Common Mistakes to Avoid
We’ve seen thousands of QDROs, and unfortunately, many come to us after someone else tried and failed. Some of the most common mistakes include:
- Failing to address loan balances
- Allowing unvested contributions to skew expectations
- Lumping together entire account balances without clarifying Roth vs. traditional funds
- Using vague plan names—your QDRO must list the exact plan name: Forevermark Us, Inc. 401(k) Plan
Learn about more pitfalls here: Common QDRO Mistakes
How Long Does It Take to Get a QDRO Done?
Timing depends on several factors: plan responsiveness, court backlog, cooperation between parties, and whether pre-approval is required. On average, the process can take a few weeks to several months.
Find out more about timing here: 5 Factors That Determine How Long It Takes To Get A QDRO Done
Next Steps for Dividing the Forevermark Us, Inc. 401(k) Plan
If you’re dividing the Forevermark Us, Inc. 401(k) Plan in your divorce, you’ll want to:
- Gather the plan statement and summary plan description
- Determine the division method (percentage or set amount)
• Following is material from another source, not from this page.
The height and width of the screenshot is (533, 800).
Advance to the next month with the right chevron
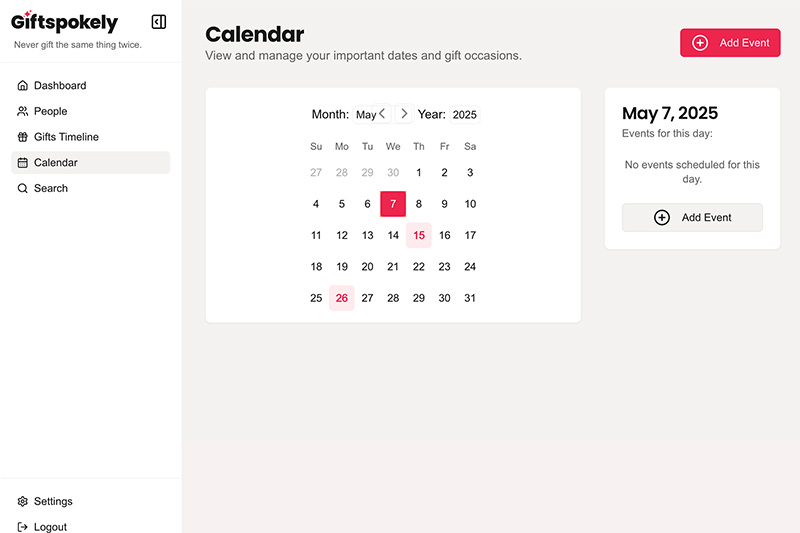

- Identify any loans or Roth assets in the plan
- Ensure the QDRO identifies the plan name, sponsor (Forevermark us, Inc. 401(k) plan), and includes the plan number and EIN when available
Don’t try to figure this all out on your own. At PeacockQDROs, we make sure your QDRO is done right—from preapproval (if required) to final execution at the plan level.
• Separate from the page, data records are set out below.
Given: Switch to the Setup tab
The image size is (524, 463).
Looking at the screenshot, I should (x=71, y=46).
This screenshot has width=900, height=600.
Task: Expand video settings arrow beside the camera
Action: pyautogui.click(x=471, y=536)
Ready to get started? Visit our QDRO services page or reach out to us directly.
Why Choose PeacockQDROs?
We maintain near-perfect reviews and pride ourselves on a track record of doing things the right way. Whether your divorce is recent or years old, we can help divide the Forevermark Us, Inc. 401(k) Plan smoothly and correctly.
Most attorneys and mediators are not QDRO experts. We are. And we know how to handle the specific needs of corporate 401(k) plans like this one. That includes Roth distributions, vesting issues, loans, and administrator-specific requirements.
Final Thought
Dividing a corporate retirement plan like the Forevermark Us, Inc. 401(k) Plan isn’t something to take lightly. Small mistakes in your QDRO can lead to major financial setbacks down the road. Having a qualified QDRO professional handle the process gives you peace of mind and makes sure your interests are protected.
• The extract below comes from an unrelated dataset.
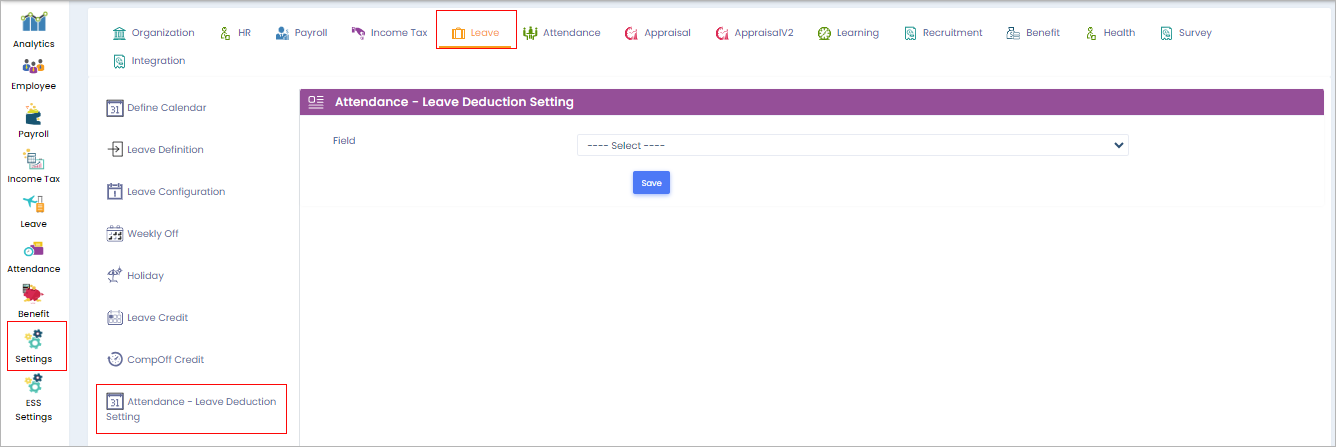Open ESS Settings in sidebar

pos(34,385)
If your divorce was in California, New York, New Jersey, Connecticut, Kansas, Missouri, Iowa, or North Dakota, and you have questions about qualified domestic relations orders or dividing retirement assets like the Forevermark Us, Inc. 401(k) Plan, contact PeacockQDROs. We specialize in QDROs and have successfully processed thousands of orders from start to finish.
Get the answers you need—explore our QDRO resources or reach out for personalized help if you’re in one of our service states.